Dry Dock/Graving Dock (Dok Gali)

Sistem ini mengandalkan kolam berpintu dan pompa untuk memompa air keluar masuk dok gali
tersebut. Pada intinya graving dock adalah kolam berpintu dimana pintu tersebut adalah
pembatas antara lahan kering dan air. Pintu dok bisa dibuka jika kolam dalam keadaan penuh air
karena tekanan di luar dan di dalam kolam akan sama. Dalam keadaan pintu tertutup dan kolam
kering, tekanan air di luar kolam akan sangat besar sehingga tidak memungkinkan untuk
membuka pintu dok. Jika kapal ingin dimasukan ke dalam dok, maka kolam dalam keadaan
penuh air, lalu pintu dok dibuka dan kapal dimasukan. Sebelumnya sudah disediakan dudukan
kapal di dasar dok yang posisinya disesuaikan dengan bentuk lambung kapal yang akan masuk.
Setelah kapal masuk dok (dengan cara ditarik oleh winch) dan posisinya sudah pas, pintu ditutup
dan air dipompa keluar kolam sampai kolam kering dan kapal duduk di atas dudukannya.

Floating Dock (Dok Apung)

Dok apung pada dasarnya adalah sebuah ponton yang bekerja berdasarkan gerakan apung dan
tenggelam. Dok apung akan tenggelam jika kompartemen ponton diisi air dan akan terapung
jika air dalam kompartemen ponton dipompa keluar dan diganti dengan udara. Dok apung yang
besar biasanya dilengkapi dengan fasilitas crane di kedua sisinya (port dan starboard) untuk
tujuan pengangkatan material dan peralatan kapal. Jika kapal akan naik dok, maka disiapkan
dudukan di atas landasan dok apung tersebut yang posisinya disesuaikan dengan bentuk lambung
kapal yang akan masuk. Jika dudukan sudah siap maka dok apung ditenggelamkan sampai
kedalaman air cukup untuk masuknya kapal dengan kedalaman sarat air (draft/draught) tertentu.
Setelah dok tenggelam dan siap, kapal ditarik masuk ke atas dok sampai posisinya yang pas lalu
dok diapungkan kembali.
Masing-masing metode mempunyai kelebihan dan kekurangannya. Untuk melihat cara apa yang
paling tepat maka harus mempertimbangkan :

Kondisi perairan (karakteristik laut, sungai, atau danau).

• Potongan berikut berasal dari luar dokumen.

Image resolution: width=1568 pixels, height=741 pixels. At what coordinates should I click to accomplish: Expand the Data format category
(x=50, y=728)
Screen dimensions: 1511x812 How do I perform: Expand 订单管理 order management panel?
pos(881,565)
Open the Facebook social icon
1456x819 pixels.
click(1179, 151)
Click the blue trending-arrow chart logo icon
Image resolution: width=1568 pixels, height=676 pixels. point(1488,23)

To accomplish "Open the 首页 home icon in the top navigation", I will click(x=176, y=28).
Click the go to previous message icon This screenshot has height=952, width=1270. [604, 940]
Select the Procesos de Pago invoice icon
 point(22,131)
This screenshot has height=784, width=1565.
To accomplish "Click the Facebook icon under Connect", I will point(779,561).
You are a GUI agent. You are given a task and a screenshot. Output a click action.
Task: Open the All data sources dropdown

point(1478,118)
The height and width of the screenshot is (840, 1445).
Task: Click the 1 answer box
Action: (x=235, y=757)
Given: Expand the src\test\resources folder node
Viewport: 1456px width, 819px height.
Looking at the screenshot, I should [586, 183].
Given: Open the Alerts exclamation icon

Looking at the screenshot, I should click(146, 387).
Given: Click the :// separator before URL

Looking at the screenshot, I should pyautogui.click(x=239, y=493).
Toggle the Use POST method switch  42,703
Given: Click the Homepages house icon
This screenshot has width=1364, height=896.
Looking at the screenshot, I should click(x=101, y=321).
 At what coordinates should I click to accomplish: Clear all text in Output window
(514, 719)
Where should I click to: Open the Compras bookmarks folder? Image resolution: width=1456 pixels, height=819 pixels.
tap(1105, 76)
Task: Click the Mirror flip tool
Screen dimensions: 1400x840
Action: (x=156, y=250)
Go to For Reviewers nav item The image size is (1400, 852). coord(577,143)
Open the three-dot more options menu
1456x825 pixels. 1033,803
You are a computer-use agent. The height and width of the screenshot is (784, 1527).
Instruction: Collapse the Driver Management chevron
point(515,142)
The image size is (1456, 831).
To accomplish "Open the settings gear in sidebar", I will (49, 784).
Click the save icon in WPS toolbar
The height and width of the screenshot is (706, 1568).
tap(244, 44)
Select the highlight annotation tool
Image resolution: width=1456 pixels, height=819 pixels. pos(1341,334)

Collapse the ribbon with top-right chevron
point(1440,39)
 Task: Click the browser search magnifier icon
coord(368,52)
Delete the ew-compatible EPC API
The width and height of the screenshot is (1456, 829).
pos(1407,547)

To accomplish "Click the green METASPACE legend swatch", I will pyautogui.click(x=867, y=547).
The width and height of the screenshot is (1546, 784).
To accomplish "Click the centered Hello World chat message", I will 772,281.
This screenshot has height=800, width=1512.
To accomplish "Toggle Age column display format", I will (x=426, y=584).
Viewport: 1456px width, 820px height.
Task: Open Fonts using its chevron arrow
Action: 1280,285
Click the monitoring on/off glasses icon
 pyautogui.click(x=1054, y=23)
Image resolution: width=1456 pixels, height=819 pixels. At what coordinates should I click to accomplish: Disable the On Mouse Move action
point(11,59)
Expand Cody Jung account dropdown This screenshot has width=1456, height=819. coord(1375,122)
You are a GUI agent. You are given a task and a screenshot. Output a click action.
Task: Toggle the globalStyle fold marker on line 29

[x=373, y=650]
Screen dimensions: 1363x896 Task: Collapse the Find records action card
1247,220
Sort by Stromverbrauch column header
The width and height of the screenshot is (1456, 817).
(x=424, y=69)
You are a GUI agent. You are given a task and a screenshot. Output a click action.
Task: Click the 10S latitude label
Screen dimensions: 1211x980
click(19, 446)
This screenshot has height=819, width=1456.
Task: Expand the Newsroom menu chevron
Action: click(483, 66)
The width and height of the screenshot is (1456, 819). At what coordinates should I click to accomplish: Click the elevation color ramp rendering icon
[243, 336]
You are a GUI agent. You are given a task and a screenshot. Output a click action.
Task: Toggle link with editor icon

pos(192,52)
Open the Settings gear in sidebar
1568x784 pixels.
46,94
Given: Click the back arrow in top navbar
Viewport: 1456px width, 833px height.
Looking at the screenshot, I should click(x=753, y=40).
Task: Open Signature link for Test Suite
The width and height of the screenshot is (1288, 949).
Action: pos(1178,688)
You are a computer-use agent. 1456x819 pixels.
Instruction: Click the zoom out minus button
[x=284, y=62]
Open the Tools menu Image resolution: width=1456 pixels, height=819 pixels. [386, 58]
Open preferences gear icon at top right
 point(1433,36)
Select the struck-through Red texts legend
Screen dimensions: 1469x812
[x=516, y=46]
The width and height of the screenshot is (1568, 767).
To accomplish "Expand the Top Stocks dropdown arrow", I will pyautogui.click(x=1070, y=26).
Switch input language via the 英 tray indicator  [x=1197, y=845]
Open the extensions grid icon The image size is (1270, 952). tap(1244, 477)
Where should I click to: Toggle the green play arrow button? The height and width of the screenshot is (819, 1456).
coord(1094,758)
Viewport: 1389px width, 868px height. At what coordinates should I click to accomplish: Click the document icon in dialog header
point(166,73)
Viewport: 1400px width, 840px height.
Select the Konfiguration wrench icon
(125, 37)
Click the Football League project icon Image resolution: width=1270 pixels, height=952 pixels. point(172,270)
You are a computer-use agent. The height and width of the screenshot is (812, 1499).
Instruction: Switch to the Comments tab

Kondisi landasan (luas, kontur tanah, kekerasan, dll.) lahan tepi air (water front).

Batasan biaya investasi.

Batasan biaya operasional (sewa, perawatan, operator, sertifikasi, dll.).

Dimensi volume dan berat kapal boat yang akan ditangani.

Perlu juga dipikirkan sisitem kawasan industri kapal boat kolektif (boat industry cluster) dimana
fasilitas proses peluncuran dan/atau docking bisa dinikmati oleh beberapa galangan kapal boat
yang ada dalam kompleks industri yang sama. Ini akan mengefisienkan biaya dan
meningkatakan efektifitas utilisasi fasilitas tersebut.